|Which one is the seed ...?|
The database in which infringement was alleged was "Binley's Database of GP Practices", which began in 1994. This consists essentially of the names and addresses of individuals (such as nurses and doctors) associated with general medical practices. The edition allegedly infringed apparently names 159,576 individuals, located at 11,480 general practices within the UK. In pre-database right days this would have been a traditional copyright infringement claim. Anyway, as the judge, explained:
"4 In August 2007 the claimant found clear evidence that the first defendant was using information from the claimant's database. This was because the claimant puts a few seeds in its database. The seeds are dummy entries which do not correspond to real people. They are fictitious entries with addresses corresponding to the claimant's staff. Thus the claimant will find out if someone is using data from its database because a letter will be sent to one of the seed addresses. That is what happened in this case and this action ensued.But what evidential value can be placed upon the fact that one or more seeds received a mailing from the defendant? Does this raise an inference of substantiality of the degree of copying? How many seeds were there in relation to the database a a whole? And suppose the defendant mailed only to seeds and not to genuine entries. Anyway, the judge addressed the seed issue thus:
5 The underlying facts are not in dispute. The mailing to the seed entry took place in about August 2007. The letter was sent by the first defendant. The first defendant obtained the data it used from the second defendant and the second defendant in turn obtained the data in March 2006 from an organisation called Bespoke Database Organisation Ltd ("BDOL"). The data from BDOL included the seed entry. There is no doubt that the BDOL data includes at least one entry from the claimant's database, that is the seed. There is also no doubt that BDOL used the claimant's database as one of the sources for the BDOL data. There is however an issue as to the extent of that use ... If ... the claimant has a good claim to ownership and subsistence of database right and if ... the BDOL mailing list includes or consists of a substantial part of the claimant's database then it is not in dispute that the defendants infringed the claimant's database rights".

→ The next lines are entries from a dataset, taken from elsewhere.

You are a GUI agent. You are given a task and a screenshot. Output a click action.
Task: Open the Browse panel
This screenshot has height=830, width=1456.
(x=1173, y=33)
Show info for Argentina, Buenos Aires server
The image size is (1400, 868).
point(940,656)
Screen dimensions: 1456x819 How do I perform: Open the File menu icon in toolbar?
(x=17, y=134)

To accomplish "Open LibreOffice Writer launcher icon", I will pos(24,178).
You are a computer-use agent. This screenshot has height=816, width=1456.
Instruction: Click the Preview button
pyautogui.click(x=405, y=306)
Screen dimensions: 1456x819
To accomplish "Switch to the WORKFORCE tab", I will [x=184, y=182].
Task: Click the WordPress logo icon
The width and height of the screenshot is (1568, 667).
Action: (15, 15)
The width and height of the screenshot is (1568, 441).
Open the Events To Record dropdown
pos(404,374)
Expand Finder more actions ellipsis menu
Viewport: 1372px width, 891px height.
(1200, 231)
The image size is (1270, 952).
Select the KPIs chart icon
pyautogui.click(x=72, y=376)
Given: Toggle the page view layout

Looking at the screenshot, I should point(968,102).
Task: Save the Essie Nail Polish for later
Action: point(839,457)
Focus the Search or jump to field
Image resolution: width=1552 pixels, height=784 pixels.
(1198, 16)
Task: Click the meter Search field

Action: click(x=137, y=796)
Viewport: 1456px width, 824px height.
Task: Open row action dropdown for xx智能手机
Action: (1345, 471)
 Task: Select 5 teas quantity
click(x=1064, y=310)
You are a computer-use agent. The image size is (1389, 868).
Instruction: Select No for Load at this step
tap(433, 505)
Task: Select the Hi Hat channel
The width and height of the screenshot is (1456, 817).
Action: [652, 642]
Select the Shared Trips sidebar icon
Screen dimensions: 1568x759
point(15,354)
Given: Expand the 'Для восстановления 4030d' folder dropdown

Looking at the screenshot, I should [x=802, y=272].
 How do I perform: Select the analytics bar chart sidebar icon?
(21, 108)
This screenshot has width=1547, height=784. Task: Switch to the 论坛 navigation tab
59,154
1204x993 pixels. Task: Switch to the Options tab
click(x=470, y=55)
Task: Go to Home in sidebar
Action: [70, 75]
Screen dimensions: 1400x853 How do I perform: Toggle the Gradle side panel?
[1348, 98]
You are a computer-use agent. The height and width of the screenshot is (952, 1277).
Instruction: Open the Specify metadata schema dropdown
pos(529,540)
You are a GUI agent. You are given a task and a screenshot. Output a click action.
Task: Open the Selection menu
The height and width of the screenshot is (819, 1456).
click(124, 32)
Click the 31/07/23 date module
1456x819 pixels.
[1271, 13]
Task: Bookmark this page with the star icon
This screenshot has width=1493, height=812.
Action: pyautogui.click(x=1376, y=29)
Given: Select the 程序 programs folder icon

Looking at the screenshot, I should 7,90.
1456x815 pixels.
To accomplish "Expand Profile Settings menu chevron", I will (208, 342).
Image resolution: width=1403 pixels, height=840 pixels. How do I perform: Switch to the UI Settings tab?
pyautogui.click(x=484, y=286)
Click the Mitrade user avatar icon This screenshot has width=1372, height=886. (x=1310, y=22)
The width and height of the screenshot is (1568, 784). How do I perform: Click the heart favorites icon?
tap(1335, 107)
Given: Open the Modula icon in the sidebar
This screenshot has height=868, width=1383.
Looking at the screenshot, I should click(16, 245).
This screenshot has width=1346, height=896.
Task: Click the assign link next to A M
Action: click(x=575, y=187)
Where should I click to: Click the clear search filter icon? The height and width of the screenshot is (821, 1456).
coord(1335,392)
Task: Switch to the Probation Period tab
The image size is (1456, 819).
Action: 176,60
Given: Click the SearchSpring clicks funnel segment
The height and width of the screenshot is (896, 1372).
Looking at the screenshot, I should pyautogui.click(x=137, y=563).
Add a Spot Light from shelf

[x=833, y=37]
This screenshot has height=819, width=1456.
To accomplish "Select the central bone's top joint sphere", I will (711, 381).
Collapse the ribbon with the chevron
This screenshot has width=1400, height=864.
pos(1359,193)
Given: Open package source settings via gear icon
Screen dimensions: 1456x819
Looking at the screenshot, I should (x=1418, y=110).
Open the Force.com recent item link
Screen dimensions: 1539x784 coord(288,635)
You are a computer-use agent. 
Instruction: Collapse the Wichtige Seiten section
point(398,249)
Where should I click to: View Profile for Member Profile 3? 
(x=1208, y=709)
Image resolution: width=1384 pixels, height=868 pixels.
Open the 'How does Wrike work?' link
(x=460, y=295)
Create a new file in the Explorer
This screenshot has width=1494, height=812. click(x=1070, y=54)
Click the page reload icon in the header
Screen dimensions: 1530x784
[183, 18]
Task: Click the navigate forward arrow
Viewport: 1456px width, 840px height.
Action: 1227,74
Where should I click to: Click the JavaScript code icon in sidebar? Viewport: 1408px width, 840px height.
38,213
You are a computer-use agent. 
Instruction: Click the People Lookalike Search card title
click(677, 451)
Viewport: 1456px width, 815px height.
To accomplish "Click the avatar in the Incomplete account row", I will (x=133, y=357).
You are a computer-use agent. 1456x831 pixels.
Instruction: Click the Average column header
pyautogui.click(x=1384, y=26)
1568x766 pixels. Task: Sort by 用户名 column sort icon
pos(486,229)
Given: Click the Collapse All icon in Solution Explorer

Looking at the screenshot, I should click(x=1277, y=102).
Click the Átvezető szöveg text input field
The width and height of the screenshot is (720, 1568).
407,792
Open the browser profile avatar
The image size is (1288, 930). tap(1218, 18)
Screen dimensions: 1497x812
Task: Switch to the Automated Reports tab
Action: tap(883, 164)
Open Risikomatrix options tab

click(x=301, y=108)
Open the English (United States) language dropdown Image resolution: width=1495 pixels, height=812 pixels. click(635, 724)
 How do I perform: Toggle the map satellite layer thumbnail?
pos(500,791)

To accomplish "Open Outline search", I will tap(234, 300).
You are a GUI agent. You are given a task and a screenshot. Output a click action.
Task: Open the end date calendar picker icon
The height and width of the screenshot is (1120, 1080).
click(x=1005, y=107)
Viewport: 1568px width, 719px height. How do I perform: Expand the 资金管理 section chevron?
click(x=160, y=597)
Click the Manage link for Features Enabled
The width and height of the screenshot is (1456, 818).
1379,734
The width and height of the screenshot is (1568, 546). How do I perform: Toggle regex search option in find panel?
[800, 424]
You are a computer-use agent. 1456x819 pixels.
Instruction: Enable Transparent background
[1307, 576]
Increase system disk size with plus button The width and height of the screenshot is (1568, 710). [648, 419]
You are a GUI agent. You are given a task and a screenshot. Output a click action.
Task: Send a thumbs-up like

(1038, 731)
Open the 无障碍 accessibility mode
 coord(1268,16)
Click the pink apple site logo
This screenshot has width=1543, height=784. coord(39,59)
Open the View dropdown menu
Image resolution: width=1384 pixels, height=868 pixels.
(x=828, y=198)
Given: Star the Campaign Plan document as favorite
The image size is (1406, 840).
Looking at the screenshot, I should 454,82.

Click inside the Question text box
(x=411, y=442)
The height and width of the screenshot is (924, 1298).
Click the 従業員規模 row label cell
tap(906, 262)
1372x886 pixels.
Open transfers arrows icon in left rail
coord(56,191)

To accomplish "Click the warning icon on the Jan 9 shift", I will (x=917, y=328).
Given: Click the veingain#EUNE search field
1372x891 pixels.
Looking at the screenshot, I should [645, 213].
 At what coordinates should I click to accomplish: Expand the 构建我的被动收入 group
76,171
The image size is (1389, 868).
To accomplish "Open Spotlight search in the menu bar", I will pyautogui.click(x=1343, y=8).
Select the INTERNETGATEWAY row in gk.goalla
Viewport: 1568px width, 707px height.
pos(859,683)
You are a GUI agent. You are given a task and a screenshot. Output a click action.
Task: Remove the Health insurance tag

"75 I am ... struck by the claimant's statement that there are "a few" seeds in the database. The claimant has not stated how many "a few" means and has so far refused to tell the defendants how many there are. No doubt that is for the claimant's own good commercial reasons. However it seems to me that one way of gauging the number of entries derived from the claimant's database might be to ask what proportion of the seed entries ended up with the defendants. Such an exercise would no doubt have to be treated with caution but it at least might shed some light on the matter. For example just because only one seed came to light does not mean others were not present. However if only one seed from hundred was present that might suggest a lesser fraction derive from the claimant whereas if "a few" means only 3 or 4 seed entries then that might suggest a rather higher fraction. Although substantiality is not necessarily a purely quantitative matter, some idea of numbers would be a start".The case will now continue. The 1709 Blog expects events to accelerate since Judge Birss has said plainly that he expects the case to be dealt with very quickly and economically.